• **GIVEN REQUEST**: Copy word for word the lines that run from the one containing "Given: Click the Rearm button" through the one containing "[x=51, y=526]", keeping both of those lines. Leave the pictures out of your answer.

• **MATERIAL SHOWN**:

-*-*-

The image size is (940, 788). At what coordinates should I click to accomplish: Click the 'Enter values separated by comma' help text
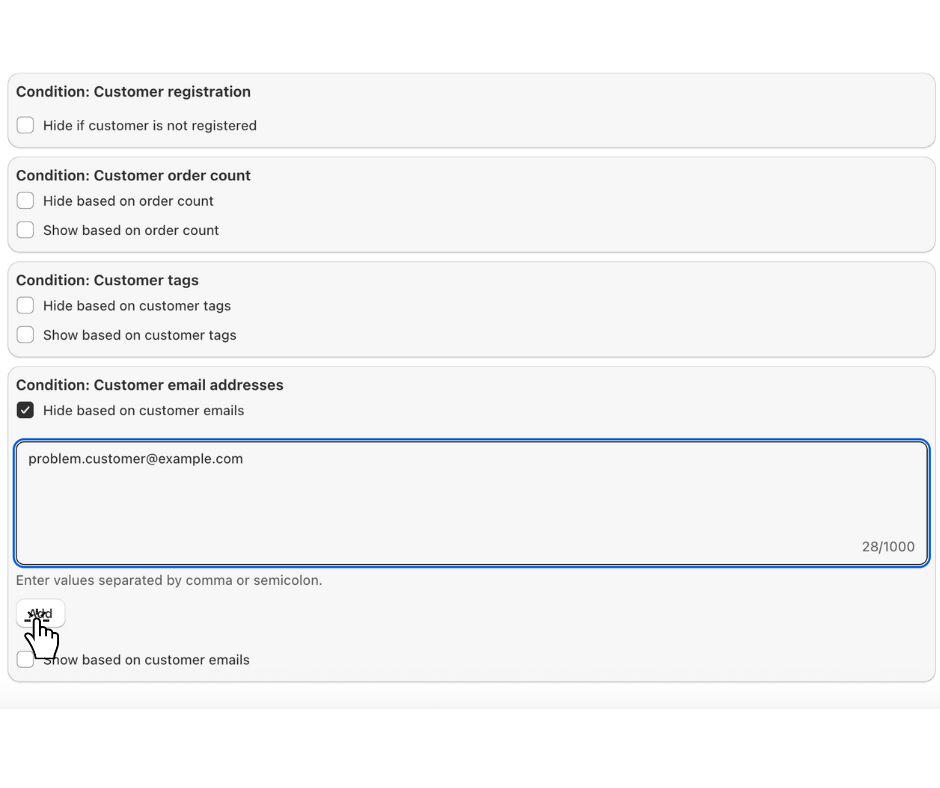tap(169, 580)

-*-*-

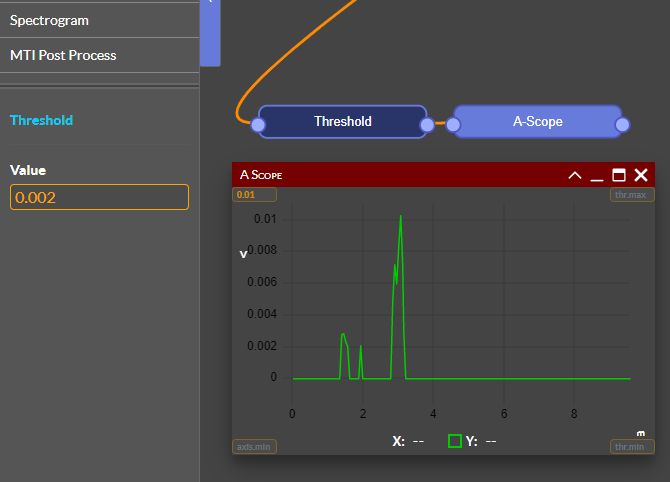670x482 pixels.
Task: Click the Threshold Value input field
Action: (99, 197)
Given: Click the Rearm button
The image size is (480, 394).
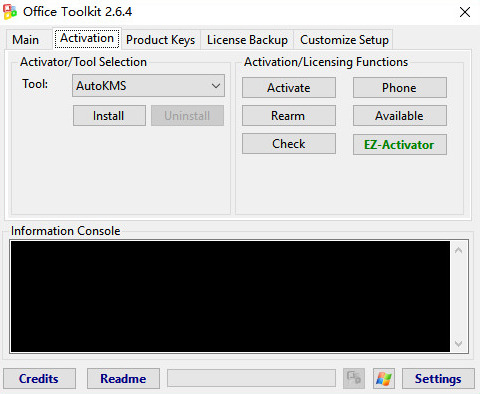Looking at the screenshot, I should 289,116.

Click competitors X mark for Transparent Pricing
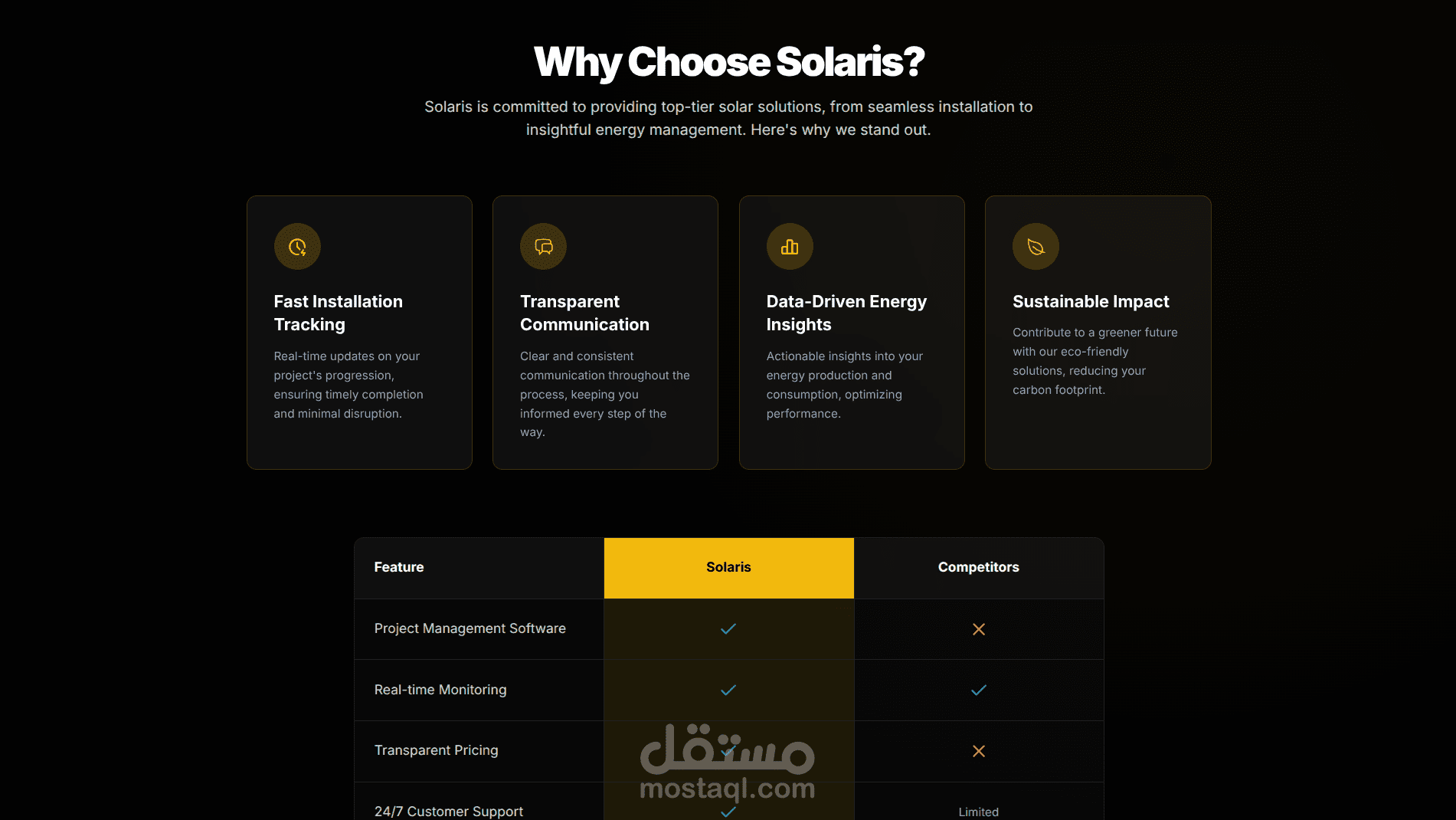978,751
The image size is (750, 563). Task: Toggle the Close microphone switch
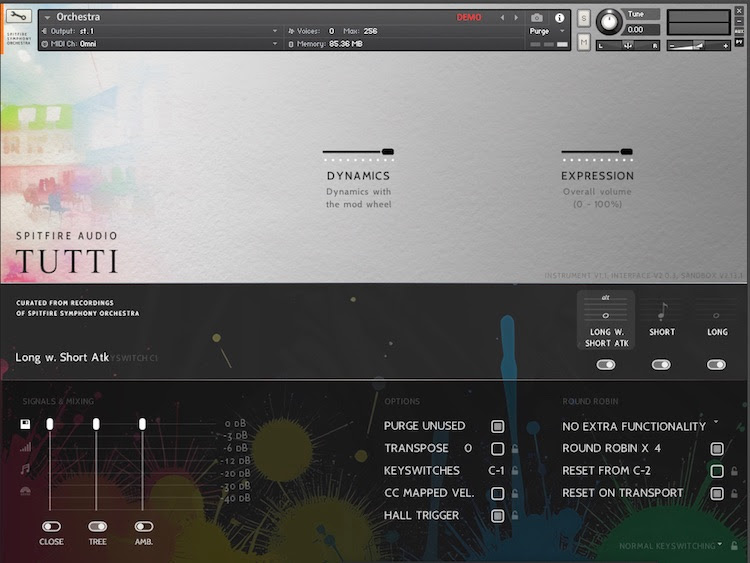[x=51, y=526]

-*-*-

• **OUTPUT FOR THIS TASK**:
Given: Click the Rearm button
The image size is (480, 394).
Looking at the screenshot, I should 289,116.

Click competitors X mark for Transparent Pricing
978,751
The image size is (750, 563). Task: Toggle the Close microphone switch
[x=51, y=526]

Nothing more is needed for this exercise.